Interested by that phenomenon, I've been on the lookout for books that might
subtly influence my perspective in ways that would make me warmer, kinder,
more sympathetic/empathetic.

Two of these recommendations look spot-on for that. Purchased:

 __The Road to Character

"Focuses on the deeper values that should inform our lives. Responding to what
he calls the culture of the Big Me, which emphasizes external success, Brooks
challenges us, and himself, to rebalance the scales between our “résumé
virtues”—achieving wealth, fame, and status—and our “eulogy virtues,” those
that exist at the core of our being: kindness, bravery, honesty, or
faithfulness, focusing on what kind of relationships we have formed."
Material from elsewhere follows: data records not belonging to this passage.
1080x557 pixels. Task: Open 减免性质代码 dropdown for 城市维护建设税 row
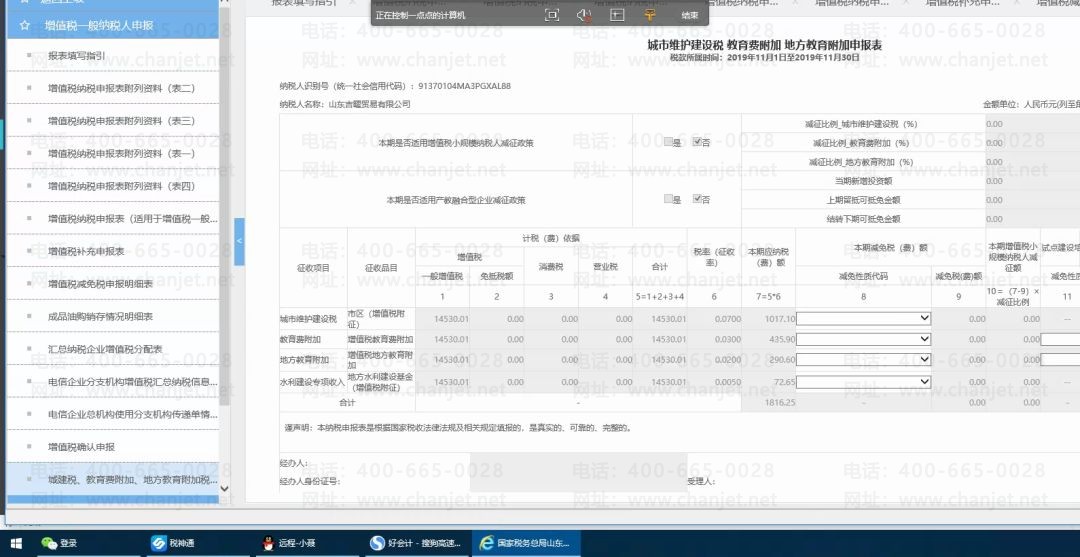point(864,319)
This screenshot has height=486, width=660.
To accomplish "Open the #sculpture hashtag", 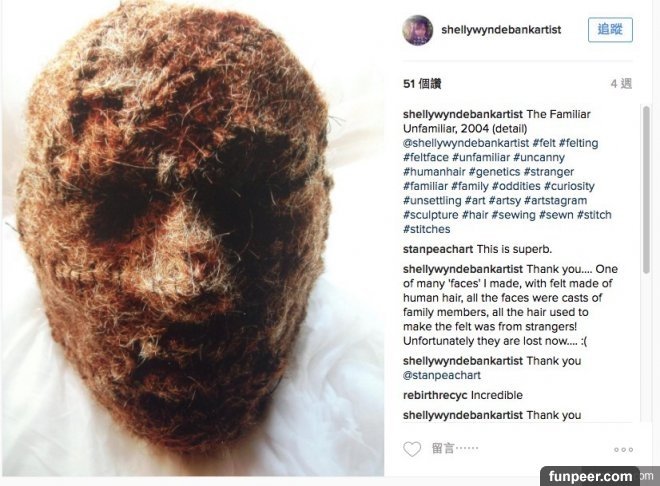I will click(431, 215).
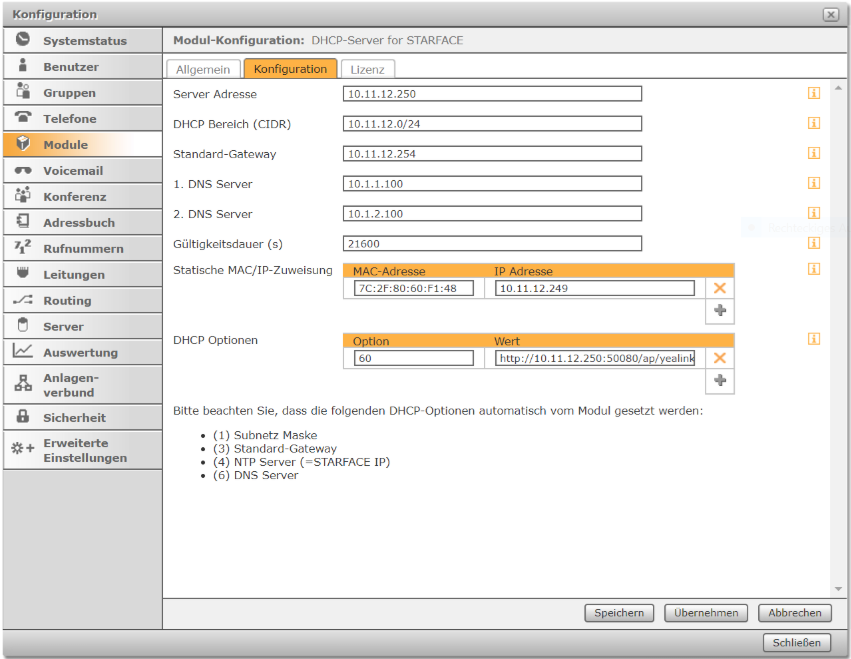Click the info icon beside Server Adresse
Viewport: 851px width, 659px height.
pyautogui.click(x=814, y=93)
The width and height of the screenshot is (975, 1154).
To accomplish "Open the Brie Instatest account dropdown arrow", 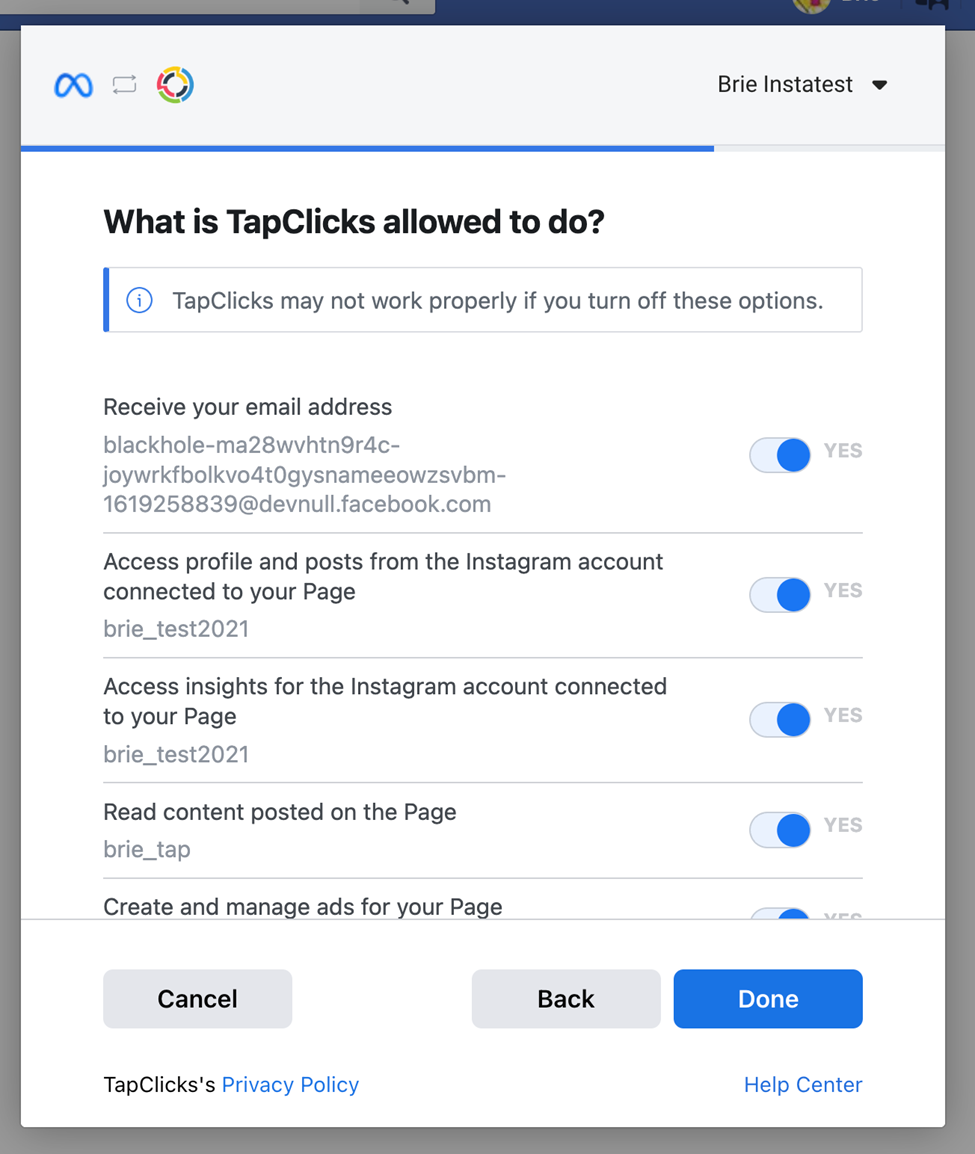I will tap(879, 85).
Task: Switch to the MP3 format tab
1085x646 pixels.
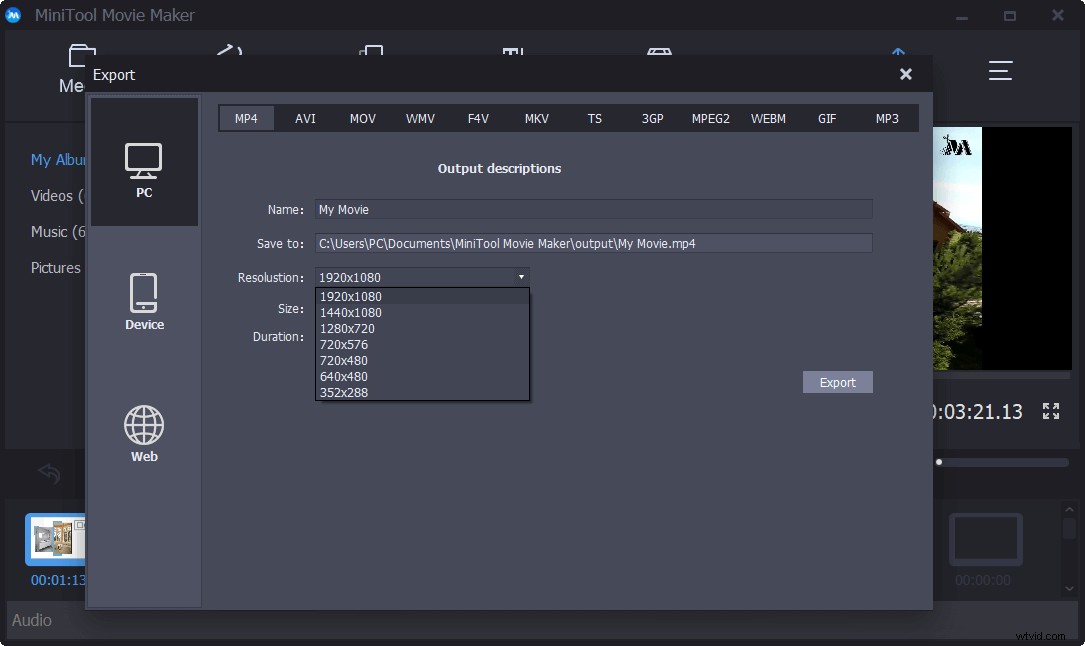Action: 886,118
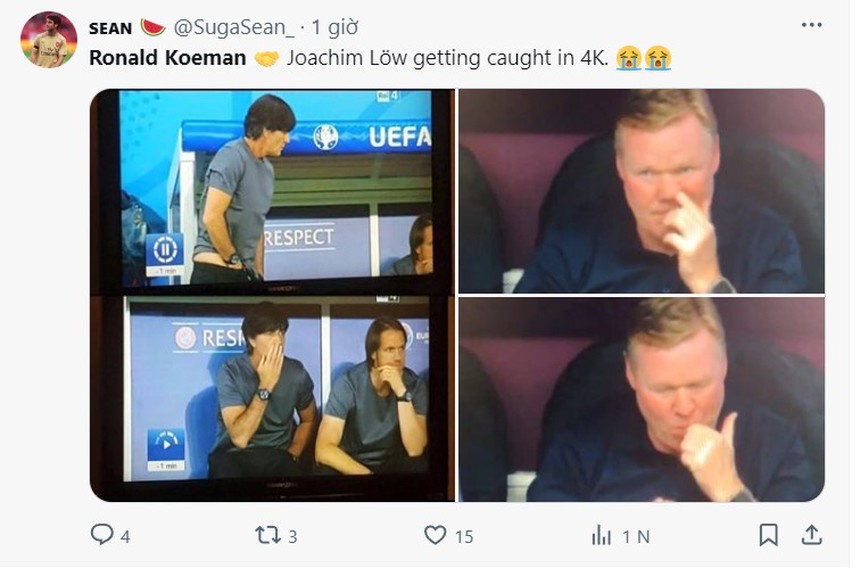Bookmark this tweet

click(x=768, y=535)
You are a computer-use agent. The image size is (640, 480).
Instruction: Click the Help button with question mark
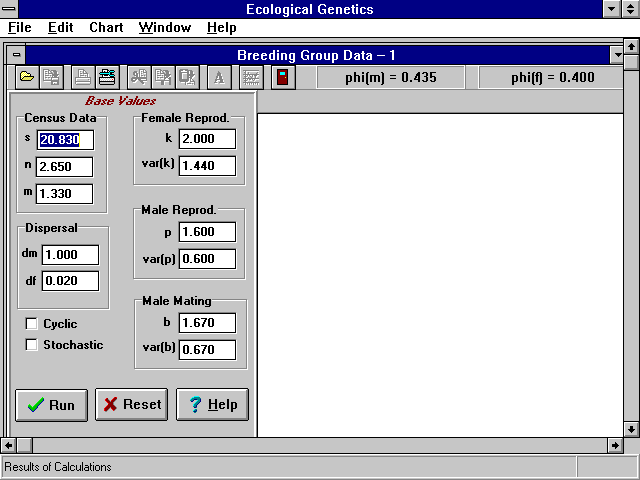[212, 405]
 __Tiny Beautiful Things: Advice on Love and Life from Dear Sugar

"Cheryl Strayed was an advice columnist called Dear Sugar, and this collection
of her essays is a guide to finding inner strength through tenderness. She
masterfully links the problems of her readers to her own painful experiences,
and the result will cling to you with its vulnerability, sweetness, and
intimacy. I’ve been in love with this book all fall."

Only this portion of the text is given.